HIPAA: Issues of Health Information Privacy and Security
By Bryan Bailey, Esq., Tory McJunkin, MD, Paul Lynch, MD, & Edward Swing, PhD
Dear Arizona Pain Specialists:
My group emails appointment reminders to patients and we are considering emailing test results and other treatment information to patients. Are there any HIPAA issues we should be concerned about?
Emailing in the Dark
Dear Emailing in the Dark:
Yes, if your practice is a covered entity under HIPAA, emailing a patient or emailing patient information implicates both the HIPAA Privacy and Security Rules. The content of the email, including the patient’s email address, constitutes protected health information (PHI).
The first question you always have to ask yourself before you disclose PHI, whether via email, telephone or in person, is whether the disclosure is permitted by the Privacy Rule. Thankfully for you, disclosures for treatment purposes are always permitted. However, the second question is how much PHI you need to disclose, since the Privacy Rule requires the PHI disclosed to be the minimum necessary for the disclosure. For example, if you’re emailing an appointment reminder to a patient, the minimum PHI necessary for the disclosure would probably be the date, time and location of the appointment. Including the purpose of the appointment (e.g., follow up appointment regarding your lumbar epidural) probably would not comply with the minimum necessary requirement.

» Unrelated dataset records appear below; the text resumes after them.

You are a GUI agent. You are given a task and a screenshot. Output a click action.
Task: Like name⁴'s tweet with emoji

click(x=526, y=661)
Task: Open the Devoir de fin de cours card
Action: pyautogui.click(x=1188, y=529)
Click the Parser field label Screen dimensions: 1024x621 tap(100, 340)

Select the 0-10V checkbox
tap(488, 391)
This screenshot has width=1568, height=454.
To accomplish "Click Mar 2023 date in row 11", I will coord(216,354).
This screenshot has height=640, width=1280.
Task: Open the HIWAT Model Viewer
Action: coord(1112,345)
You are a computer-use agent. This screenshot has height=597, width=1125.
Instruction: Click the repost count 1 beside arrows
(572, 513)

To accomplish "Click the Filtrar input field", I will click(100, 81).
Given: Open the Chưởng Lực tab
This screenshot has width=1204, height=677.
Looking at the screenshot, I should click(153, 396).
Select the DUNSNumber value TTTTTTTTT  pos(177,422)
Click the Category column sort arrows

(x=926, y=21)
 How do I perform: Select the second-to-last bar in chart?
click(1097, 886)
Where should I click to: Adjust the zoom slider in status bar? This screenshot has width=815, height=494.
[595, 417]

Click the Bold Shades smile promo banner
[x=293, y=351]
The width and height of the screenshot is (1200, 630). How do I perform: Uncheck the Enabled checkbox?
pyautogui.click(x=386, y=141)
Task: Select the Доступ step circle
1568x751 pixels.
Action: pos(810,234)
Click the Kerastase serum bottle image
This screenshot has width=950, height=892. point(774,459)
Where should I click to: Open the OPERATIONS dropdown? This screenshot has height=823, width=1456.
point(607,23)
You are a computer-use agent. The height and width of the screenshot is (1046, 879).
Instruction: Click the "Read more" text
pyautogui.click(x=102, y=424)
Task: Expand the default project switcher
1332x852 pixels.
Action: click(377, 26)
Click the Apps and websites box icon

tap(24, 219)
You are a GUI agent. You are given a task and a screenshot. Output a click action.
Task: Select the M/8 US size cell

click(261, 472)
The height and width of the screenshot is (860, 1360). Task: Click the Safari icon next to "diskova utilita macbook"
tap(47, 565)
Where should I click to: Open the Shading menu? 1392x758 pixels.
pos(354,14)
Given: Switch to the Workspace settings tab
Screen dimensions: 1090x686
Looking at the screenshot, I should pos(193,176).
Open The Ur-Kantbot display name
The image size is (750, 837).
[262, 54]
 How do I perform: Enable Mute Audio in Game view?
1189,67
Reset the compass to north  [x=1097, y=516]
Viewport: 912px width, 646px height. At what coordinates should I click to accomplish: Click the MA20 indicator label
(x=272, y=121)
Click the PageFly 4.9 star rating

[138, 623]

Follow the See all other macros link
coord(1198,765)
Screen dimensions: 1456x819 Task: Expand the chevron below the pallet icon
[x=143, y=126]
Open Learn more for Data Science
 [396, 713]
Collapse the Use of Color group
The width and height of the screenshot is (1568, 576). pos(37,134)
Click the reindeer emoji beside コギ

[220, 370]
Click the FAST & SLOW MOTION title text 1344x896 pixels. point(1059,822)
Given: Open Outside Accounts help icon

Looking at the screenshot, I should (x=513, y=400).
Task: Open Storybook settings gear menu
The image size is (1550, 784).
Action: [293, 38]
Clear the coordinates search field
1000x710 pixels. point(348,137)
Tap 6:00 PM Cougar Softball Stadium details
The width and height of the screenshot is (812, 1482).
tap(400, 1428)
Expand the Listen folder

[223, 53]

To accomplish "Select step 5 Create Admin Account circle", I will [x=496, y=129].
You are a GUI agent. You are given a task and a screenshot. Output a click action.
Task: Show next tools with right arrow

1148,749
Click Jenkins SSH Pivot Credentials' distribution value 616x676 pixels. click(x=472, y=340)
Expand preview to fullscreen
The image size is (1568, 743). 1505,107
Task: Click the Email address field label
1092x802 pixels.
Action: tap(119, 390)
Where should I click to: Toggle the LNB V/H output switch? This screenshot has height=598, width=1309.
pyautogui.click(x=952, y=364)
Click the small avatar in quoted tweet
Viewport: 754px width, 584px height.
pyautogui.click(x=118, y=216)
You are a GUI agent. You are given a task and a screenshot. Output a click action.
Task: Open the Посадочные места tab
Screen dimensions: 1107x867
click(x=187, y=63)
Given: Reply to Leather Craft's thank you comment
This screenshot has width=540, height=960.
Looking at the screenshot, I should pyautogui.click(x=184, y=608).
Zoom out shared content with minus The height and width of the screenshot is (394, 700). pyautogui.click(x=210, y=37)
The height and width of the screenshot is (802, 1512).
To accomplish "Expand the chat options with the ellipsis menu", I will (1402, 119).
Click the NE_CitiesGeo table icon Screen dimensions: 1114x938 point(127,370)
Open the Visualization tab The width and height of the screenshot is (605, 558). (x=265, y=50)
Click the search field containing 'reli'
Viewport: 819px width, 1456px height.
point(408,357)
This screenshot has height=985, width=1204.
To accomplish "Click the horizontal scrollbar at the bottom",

Next, the Privacy Rule requires your practice to implement safeguards to protect PHI from intentional and unintentional disclosures that violate the Privacy Rule. In addition, since PHI sent via email is in electronic form, it constitutes electronic protected health information (ePHI) and is subject to the Security Rule – the Security Rule only applies to ePHI. Generally speaking, the Security Rule requires your practice to analyze and implement technical, physical and administrative safeguards to protect the confidentiality, integrity and availability of ePHI. In layman’s terms, this means you need to make sure you have done everything you can to make sure no one other than the patient accesses the email!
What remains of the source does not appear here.